WHAT YOU NEED TO DO:
1. In the excerpt on 5-ton air conditioner power use, how much power could the unit demand during startup?
2. Please carry on writing the excerpt on 5-ton air conditioner power use, starting after its final line.

[EXTRACT TO READ start]

Depending on the model of the unit and its power efficiency, a 5-ton (60,000 BTU) air conditioner or heat pump will typically use between 5000 and 7000 Watts of power. However, this range only represents the “Running” Wattage of these units, or in other words, the amount of power that they use during normal operation.
During the startup phase, a 5-ton air conditioner could demand as much as 35,000 Watts (35 kW).
Let me explain.
The core component of a heat pump is its compressor—a motor that rotates and compresses the refrigerant, facilitating heat exchange.
Like any motor, the compressor needs an initial boost, or push, to initiate its operation. This push comes in the form of an instantaneous “inrush,” “surge,” or peak in current consumption (measured in Amps).
The inrush current required by the compressor when starting is significantly higher than the current needed during normal operation. Since power (Watts) results from the multiplication of current (Amps) and voltage (Volts), this surge in current during startup also reflects on the heat pump’s power usage:
Starting Wattage (Watts) = Starting Current (Amps) x Voltage (Volts)

[EXTRACT TO READ end]
[ROWS start]

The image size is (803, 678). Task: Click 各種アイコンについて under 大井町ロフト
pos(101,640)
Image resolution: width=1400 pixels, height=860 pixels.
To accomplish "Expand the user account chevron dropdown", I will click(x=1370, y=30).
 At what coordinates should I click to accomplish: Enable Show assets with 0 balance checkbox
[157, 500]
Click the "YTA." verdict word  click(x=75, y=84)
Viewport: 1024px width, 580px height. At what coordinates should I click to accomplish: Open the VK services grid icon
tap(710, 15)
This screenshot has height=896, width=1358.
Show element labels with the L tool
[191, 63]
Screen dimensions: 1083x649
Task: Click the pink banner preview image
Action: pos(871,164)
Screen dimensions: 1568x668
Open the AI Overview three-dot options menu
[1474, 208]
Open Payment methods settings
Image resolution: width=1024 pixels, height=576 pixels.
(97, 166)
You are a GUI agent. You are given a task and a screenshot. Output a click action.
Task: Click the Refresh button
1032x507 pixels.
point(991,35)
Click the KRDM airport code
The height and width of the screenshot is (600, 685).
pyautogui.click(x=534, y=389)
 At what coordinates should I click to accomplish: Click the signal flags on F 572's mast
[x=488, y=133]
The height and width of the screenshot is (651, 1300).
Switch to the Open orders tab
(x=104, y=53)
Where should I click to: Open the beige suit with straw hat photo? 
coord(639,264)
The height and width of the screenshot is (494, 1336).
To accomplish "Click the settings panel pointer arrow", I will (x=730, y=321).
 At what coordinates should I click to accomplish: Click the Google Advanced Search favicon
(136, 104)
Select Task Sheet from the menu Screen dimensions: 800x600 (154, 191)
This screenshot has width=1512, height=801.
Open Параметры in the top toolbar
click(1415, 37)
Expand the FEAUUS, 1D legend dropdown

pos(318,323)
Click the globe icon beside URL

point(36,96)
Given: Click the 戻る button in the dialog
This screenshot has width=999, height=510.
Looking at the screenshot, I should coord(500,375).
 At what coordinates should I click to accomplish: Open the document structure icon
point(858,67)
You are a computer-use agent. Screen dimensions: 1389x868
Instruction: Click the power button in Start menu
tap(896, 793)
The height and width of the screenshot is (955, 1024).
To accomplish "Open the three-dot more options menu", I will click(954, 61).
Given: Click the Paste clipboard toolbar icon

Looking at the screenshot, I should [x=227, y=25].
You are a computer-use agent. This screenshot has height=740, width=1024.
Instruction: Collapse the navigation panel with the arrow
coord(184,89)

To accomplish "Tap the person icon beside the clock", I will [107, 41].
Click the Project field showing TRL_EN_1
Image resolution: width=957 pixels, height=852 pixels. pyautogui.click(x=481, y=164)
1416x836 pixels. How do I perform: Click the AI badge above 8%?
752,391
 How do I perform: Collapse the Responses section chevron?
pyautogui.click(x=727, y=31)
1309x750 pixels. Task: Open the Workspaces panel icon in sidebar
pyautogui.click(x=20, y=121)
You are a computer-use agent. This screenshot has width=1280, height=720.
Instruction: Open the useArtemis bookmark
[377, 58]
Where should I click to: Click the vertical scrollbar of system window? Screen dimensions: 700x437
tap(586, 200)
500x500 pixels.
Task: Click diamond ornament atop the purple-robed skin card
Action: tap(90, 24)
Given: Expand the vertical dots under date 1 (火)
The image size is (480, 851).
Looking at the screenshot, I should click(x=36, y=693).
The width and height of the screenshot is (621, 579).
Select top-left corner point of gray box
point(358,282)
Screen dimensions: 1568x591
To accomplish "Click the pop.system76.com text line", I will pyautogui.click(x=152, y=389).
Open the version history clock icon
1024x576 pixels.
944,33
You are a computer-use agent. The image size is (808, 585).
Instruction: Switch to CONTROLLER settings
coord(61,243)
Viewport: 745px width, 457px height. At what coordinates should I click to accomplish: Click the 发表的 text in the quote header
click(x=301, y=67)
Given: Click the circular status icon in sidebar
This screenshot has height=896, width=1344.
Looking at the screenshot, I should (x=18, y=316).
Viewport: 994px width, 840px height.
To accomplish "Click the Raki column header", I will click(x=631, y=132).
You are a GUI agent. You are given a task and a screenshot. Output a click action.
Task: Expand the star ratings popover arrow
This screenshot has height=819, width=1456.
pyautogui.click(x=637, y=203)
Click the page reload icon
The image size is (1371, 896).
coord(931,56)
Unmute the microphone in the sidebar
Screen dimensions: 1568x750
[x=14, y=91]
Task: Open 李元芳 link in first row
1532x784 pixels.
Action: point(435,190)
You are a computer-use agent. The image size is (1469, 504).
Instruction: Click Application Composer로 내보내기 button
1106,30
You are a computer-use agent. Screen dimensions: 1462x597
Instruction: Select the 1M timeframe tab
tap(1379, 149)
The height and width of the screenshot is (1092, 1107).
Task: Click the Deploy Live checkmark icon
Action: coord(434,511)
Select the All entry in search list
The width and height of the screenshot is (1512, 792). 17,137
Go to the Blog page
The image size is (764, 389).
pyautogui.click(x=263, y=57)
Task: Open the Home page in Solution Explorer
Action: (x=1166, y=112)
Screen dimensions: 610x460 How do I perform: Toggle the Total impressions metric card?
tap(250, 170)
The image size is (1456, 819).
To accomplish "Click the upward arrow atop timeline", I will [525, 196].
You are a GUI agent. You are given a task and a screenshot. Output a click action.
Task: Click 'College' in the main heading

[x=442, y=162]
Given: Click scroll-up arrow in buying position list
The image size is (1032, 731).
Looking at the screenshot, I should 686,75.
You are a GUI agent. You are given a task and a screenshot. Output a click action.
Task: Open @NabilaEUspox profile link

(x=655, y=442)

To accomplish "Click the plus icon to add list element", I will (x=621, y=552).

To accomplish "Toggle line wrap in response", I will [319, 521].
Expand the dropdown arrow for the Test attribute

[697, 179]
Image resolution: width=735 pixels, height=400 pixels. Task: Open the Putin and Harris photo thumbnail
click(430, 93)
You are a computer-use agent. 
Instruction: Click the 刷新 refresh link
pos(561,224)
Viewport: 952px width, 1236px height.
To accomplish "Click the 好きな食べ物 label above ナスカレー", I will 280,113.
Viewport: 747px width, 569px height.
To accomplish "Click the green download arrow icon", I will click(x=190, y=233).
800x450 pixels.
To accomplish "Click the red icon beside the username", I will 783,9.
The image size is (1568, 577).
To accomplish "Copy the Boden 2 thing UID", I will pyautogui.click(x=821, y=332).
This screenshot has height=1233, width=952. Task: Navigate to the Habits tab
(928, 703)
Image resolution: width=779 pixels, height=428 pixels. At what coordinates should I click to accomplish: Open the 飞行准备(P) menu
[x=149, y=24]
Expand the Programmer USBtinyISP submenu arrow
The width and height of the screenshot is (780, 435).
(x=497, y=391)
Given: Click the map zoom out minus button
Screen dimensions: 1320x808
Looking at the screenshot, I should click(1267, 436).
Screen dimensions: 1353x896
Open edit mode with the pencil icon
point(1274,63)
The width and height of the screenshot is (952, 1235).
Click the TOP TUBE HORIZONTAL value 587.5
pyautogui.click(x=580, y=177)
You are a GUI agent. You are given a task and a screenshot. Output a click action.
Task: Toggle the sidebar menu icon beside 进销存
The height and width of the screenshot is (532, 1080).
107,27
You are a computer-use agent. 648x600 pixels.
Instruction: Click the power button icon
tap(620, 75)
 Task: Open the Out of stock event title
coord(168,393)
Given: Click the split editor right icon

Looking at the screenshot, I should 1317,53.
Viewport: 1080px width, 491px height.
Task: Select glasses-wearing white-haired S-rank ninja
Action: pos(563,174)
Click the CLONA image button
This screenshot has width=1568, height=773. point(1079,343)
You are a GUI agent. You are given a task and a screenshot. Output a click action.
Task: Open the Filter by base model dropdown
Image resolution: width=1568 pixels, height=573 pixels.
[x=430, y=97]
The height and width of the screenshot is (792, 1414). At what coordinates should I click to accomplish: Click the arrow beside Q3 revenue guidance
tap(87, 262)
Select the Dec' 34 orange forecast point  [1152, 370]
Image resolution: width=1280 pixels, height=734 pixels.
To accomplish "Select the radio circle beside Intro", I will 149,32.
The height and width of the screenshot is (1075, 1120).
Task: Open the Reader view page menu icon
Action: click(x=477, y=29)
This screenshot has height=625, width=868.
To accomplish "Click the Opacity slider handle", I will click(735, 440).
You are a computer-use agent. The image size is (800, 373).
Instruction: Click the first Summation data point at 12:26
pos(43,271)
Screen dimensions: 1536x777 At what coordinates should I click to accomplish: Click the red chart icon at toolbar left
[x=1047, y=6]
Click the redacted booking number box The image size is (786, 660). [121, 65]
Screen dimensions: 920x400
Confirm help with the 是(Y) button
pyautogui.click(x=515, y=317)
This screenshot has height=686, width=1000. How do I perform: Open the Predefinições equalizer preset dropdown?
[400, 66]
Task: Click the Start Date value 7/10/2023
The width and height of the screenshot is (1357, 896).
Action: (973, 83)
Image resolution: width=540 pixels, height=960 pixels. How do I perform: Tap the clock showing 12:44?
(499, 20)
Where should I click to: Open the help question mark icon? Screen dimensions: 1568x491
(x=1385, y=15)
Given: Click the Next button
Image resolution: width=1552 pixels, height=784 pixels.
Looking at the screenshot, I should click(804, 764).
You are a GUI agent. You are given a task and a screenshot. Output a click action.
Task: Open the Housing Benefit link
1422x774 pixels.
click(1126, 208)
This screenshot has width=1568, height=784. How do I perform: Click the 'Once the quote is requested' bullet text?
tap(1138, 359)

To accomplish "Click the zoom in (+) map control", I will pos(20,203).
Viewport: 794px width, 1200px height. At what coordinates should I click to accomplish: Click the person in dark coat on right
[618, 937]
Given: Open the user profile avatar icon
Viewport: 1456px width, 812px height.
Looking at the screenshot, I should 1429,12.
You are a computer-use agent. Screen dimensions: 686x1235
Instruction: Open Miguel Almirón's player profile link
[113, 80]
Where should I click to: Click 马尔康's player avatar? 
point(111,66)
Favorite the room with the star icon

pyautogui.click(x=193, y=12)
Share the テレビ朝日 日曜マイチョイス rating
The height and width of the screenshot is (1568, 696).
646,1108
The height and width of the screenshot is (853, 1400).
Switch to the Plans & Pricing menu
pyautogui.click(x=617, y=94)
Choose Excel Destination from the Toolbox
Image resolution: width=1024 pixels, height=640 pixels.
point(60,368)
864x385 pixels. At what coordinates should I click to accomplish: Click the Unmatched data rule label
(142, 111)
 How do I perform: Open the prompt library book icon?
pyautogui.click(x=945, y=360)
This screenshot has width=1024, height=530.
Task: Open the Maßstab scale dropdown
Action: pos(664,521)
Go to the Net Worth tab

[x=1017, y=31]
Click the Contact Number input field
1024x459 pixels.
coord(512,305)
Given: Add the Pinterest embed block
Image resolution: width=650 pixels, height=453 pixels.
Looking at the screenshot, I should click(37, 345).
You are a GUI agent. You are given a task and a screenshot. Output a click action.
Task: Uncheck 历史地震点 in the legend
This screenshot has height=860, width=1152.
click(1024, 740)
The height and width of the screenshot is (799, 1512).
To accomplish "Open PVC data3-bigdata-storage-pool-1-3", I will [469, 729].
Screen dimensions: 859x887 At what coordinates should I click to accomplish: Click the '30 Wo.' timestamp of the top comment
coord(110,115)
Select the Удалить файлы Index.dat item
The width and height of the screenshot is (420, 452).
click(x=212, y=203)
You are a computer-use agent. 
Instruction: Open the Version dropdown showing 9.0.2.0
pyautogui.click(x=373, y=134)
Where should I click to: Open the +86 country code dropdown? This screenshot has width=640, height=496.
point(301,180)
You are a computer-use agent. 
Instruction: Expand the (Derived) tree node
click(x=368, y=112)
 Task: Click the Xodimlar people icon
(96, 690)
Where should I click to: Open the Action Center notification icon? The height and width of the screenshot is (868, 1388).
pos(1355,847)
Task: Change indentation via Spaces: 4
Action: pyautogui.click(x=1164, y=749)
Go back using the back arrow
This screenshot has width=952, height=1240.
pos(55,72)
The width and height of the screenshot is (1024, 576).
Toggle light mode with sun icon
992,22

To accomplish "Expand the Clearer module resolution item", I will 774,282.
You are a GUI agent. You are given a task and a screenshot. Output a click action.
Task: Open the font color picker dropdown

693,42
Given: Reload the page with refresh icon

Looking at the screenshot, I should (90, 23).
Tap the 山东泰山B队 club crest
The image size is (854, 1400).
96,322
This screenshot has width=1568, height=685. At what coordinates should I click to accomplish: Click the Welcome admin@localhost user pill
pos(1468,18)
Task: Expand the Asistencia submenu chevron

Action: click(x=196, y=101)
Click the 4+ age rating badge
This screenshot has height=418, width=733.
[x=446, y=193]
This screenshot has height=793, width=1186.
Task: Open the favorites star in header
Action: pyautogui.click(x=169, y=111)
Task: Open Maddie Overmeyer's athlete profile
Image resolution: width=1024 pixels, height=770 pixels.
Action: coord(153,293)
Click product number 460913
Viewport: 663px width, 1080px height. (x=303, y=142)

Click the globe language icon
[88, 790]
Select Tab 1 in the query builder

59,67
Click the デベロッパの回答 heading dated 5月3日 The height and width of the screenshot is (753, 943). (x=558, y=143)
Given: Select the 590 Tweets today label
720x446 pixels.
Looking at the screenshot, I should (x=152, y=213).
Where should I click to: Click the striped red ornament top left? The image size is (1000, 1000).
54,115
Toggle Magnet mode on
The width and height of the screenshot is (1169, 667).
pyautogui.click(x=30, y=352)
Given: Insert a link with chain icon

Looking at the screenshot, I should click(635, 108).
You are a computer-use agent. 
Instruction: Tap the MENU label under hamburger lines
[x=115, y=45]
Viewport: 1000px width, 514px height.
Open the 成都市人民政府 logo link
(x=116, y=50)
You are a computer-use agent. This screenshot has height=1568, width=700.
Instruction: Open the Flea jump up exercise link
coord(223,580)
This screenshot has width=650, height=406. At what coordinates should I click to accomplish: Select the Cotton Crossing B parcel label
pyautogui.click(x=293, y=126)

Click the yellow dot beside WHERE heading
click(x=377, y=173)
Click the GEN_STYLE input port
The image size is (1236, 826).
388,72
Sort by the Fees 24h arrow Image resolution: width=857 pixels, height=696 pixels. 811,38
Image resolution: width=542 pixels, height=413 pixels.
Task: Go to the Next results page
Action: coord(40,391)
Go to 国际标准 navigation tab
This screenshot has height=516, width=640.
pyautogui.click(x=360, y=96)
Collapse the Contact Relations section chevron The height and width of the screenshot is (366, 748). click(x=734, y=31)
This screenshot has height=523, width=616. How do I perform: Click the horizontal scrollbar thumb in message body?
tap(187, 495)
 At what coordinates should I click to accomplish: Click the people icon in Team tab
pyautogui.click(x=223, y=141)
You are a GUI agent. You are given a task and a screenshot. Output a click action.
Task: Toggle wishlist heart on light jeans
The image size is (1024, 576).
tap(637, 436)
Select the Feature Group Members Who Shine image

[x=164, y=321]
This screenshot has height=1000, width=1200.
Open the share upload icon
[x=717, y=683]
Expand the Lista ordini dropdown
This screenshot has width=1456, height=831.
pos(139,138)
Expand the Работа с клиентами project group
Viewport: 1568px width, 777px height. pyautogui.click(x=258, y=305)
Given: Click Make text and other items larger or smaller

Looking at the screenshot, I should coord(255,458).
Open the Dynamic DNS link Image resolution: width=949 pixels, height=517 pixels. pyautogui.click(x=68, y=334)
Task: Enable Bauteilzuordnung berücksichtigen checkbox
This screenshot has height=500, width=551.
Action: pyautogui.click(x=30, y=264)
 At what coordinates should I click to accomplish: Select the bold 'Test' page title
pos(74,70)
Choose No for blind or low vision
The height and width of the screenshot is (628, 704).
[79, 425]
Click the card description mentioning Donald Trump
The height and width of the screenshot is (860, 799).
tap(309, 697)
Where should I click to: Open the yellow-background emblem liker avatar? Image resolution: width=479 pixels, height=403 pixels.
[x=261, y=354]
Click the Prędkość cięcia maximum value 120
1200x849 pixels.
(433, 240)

[ROWS end]

EXPECTED OUTPUTS:
1. As much as 35,000 Watts (35 kW).

2.
In order for the generator to be able to run the heat pump, it should also be able to start it. Consequently, the wattage of the generator should be greater than the starting wattage of the unit.
So, how to determine the starting wattage of your 5-ton unit?
Now, several factors might influence how high of a starting current your 5-ton heat pump requires to initiate its operation.
However, using the highest possible current the unit might draw—referred to as Locked Rotor Amps (LRA)—we can calculate the maximum starting wattage for the unit. Sizing the generator based on this value guarantees the generator’s ability to consistently kick-start the AC/heat pump.
Locked Rotor Amps (LRA) is one of the electrical specifications of your unit’s compressor. It signifies the peak current the compressor could need if, for any reason, it encounters difficulty during startup due to a “locked” rotor.
As previously mentioned, the LRA rating of the compressor helps determine the “potential” starting wattage of the air conditioner:
Potential Starting Wattage (Watts) = LRA (Amps) x Voltage (Volts)
For example, let’s take a look at the specifications on this nameplate of a 5-ton (60,000) heat pump:
On the compressor section of the nameplate, the manufacturer provides the following details:
- 208/230 Volts AC: This means the compressor is compatible with both 208 Volts and 230 Volts. Since most residential air conditioners and heat pumps run on a split-phase circuit, they usually run on 230 Volts.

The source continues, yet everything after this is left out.